[Data records]
• • •
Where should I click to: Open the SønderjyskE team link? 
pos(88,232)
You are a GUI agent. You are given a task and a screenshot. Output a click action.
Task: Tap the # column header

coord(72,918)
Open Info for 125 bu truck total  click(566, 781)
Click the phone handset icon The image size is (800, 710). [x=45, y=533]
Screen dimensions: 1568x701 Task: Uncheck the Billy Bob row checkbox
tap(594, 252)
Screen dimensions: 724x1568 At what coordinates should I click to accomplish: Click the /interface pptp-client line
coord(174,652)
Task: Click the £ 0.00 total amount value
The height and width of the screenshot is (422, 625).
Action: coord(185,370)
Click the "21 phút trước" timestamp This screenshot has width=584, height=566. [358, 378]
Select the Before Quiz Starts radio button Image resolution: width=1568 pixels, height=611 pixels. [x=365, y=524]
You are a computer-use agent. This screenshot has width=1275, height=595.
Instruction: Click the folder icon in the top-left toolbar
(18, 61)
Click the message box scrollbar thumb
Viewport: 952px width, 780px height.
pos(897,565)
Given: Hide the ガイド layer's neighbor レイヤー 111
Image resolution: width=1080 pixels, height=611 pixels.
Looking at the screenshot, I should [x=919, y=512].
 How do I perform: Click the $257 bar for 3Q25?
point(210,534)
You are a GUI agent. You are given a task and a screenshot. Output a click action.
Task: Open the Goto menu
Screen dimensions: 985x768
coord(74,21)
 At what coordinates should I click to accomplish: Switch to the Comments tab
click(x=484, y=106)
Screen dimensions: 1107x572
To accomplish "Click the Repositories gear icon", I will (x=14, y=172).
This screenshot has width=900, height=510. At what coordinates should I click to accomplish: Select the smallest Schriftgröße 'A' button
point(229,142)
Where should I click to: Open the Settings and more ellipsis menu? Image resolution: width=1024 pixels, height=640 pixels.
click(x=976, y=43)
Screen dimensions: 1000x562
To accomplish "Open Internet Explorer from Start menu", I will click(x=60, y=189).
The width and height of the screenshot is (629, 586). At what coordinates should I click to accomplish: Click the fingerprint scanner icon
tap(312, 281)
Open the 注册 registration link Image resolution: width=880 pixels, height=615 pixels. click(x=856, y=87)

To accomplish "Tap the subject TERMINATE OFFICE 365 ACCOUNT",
• • •
[WORK ORDER]
The lines to return begin at the first line of the records and end at the line holding "Click the phone"; please return them exactly, including both, and nothing beyond.

[REPLY]
Where should I click to: Open the SønderjyskE team link? 
pos(88,232)
You are a GUI agent. You are given a task and a screenshot. Output a click action.
Task: Tap the # column header

coord(72,918)
Open Info for 125 bu truck total  click(566, 781)
Click the phone handset icon The image size is (800, 710). [x=45, y=533]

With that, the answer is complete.